Das größte syrische Oppositionsbündnis Nationale Koalition hat seine Beteiligung an der Internationalen Konferenz der Freunde Syriens im kommenden Monat in Rom abgesagt. Auch an den geplanten Gesprächen in Russland und den USA will die Koalition nicht teilnehmen.

Das Bündnis begründete seine Entscheidung mit dem "beschämenden" internationalen Schweigen zu den "täglich gegen das syrische Volk verübten Verbrechen". Adib Shishakly, ein Sprecher der Nationalen Koalition, sagte dem US-Sender CNN, die Opposition habe genug von der internationalen Gemeinschaft, die Konferenzen abhalte, ohne die nötige Unterstützung für Syrien bereitzustellen.

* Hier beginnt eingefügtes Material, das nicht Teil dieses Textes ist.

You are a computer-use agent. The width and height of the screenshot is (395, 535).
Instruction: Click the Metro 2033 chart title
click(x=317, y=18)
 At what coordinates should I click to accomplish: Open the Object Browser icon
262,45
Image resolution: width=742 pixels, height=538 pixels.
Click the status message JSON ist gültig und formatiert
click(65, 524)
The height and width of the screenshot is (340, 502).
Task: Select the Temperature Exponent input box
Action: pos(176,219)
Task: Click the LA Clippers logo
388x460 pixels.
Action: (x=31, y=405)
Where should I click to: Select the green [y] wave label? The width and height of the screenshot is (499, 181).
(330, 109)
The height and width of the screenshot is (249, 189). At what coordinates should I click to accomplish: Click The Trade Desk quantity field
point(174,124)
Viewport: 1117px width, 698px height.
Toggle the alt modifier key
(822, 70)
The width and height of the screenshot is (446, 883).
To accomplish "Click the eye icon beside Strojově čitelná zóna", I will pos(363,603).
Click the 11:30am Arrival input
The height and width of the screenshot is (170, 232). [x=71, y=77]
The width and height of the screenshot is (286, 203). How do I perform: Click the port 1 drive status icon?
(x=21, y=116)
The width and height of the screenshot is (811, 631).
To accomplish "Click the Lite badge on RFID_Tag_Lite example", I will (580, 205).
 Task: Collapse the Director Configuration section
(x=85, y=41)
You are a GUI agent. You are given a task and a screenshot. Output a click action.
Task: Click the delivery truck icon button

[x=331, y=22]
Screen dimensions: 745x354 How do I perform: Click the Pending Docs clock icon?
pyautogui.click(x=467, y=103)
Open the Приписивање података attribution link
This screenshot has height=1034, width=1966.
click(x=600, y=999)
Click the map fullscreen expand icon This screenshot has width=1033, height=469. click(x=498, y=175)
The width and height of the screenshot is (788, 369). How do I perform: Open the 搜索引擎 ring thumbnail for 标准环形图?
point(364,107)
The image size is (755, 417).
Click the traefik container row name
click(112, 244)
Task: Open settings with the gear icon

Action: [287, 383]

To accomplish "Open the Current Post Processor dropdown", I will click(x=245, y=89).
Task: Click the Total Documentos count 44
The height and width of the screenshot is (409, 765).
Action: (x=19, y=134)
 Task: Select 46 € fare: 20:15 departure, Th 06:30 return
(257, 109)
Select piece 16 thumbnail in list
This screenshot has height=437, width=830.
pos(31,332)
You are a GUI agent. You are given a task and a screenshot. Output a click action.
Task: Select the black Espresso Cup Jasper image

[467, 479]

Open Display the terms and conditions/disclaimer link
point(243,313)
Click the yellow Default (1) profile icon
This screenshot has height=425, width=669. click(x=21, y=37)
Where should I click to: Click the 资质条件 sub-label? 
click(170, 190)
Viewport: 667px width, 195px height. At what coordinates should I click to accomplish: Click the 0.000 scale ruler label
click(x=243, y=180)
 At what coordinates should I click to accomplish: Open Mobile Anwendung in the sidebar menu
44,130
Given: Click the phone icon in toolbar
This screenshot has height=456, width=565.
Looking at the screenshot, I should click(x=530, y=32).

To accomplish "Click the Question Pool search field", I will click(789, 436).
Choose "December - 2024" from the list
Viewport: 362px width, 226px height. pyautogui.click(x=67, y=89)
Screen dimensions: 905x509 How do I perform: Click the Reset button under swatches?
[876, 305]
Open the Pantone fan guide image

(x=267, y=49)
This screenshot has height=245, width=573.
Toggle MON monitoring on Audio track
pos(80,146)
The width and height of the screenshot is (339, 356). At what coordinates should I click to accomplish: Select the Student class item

In einer Erklärung der Koalition wurde insbesondere die russische Führung kritisiert, weil sie die Regierung von Präsident Baschar al-Assad weiterhin mit Waffen unterstützt. "Hunderte wehrlose Zivilisten werden durch Scud-Raketen getötet, und die Zerstörung der historischen Kulturstadt Aleppo geht systematisch weiter."

Bislang 70.000 Tote

Die Menschen in der zweitgrößten syrischen Stadt werden immer wieder Opfer von Angriffen. Allein am Freitag sollen bei Raketenangriffen fast 30 Menschen getötet und Dutzende verletzt worden sein. Die Regierung setzte bei den Kampfhandlungen hier immer wieder Raketenwerfer, Kampfflugzeuge und Hubschrauber ein. 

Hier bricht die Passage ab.